MN Senate Election Analysis, Part 2: Norm Coleman’s Metro Slide
On Monday, Smart Politics examined the margin of victory and loss in each county between the DFL candidates in the 2006 gubernatorial and 2008 U.S. Senate races, and found Al Franken most severely underperformed in the Northern counties of the Gopher State vis-à-vis Mike Hatch.
Today, in the second part of the series, Smart Politics focuses on the geographic region of the state that contributed most to putting Norm Coleman in the position he is in today: lawyered up and nervously awaiting the results of a high-profile recount.
By examining the margin of victory or loss in each county across the state between Republican Tim Pawlenty in the 2006 gubernatorial contest and Coleman in the 2008 U.S. Senate race, it is clear that a moderate slide in the metro area did the greatest damage to Coleman’s vote tally.
Overall, across the state, Coleman actually improved on Pawlenty’s performance in most counties: Coleman increased the margin of victory (or decreased the margin of loss) for the GOP in 50 of the state’s 87 counties from 2006. Franken improved on Hatch’s performance in just 32 counties, and 5 counties saw no measurable change.

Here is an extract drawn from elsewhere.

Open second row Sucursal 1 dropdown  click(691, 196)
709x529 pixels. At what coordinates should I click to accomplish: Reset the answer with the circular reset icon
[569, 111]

However, even though the drops were modest, Coleman was clearly hurt by the ground he lost in each of the 7 metro counties from Pawlenty’s 2006 performance – including those that are GOP-leaning. The 1-term GOP incumbent lost 8 points off Pawlenty’s victory margin in Carver County, 5 points in Scott, 3 points in Dakota, 2 points in Washington, and 1 point in Anoka County. Coleman also endured an increased margin of loss by 4 points in Hennepin County and 1 point in Ramsey County.
Now, this may seem like only moderate ground lost for Coleman, considering the multitude of counties in which Franken’s margin of victory or loss was double-digits worse than Mike Hatch in 2006. In fact, Coleman dropped off from Pawlenty’s margin of victory or loss by double-digits in just one county across the entire state: Steele (by 10 points). Franken, on the other hand, endured double-digit drop-offs in thirteen counties: Freeborn, Carlton, Hubbard, Polk, St. Louis, Pennington, Marshall, Lake, Lake of the Woods, Kittson, Clearwater, Koochiching, and Red Lake.
The problem for Coleman, of course, is that the seven metro counties are densely populated. As such, Franken was able to offset double-digit dips in many counties simply by bettering Hatch’s performance in Hennepin County by 4 points.
What further compounds Coleman’s metro problem is that election turnout in this presidential election year (77.9 percent) was obviously much higher than when Pawlenty ran in 2006 (59.5 percent): a 30.9 percent increase. That means the increased deficits Coleman suffered in Hennepin and Ramsey Counties were multiplied, and the victory margins Coleman enjoyed in Anoka, Carver, Dakota, Scott, and Washington Counties were not fully maximized. More to the point, voter turnout in the Metro region was disproportionately higher in the 2008 U.S. Senate race than in the 2006 gubernatorial election. Voter turnout increased 30.9 percent statewide from 2006 to 2008, but increased by 33.7 percent in the metro region:
Scott: +41.9 percent
Carver: +35.8 percent
Anoka: +35.6 percent
Dakota: +34.1 percent
Hennepin: +33.7 percent
Ramsey: +31.8 percent
Washington: +30.3 percent
The metro region accounted for 55 percent of the statewide votes in the U.S. Senate race in 2008, compared to 53.9 percent of the gubernatorial votes in 2006. And, more importantly, the Democratic strongholds of Hennepin and Ramsey counties accounted for 30.5 percent of the 2008 Senate vote statewide, compared to 29.9 percent of the gubernatorial vote in 2006.
In an election decided by a few hundred votes, this disproportionately higher turnout in Hennepin and Ramsey counties in 2008 may ultimately be the deciding factor in the race.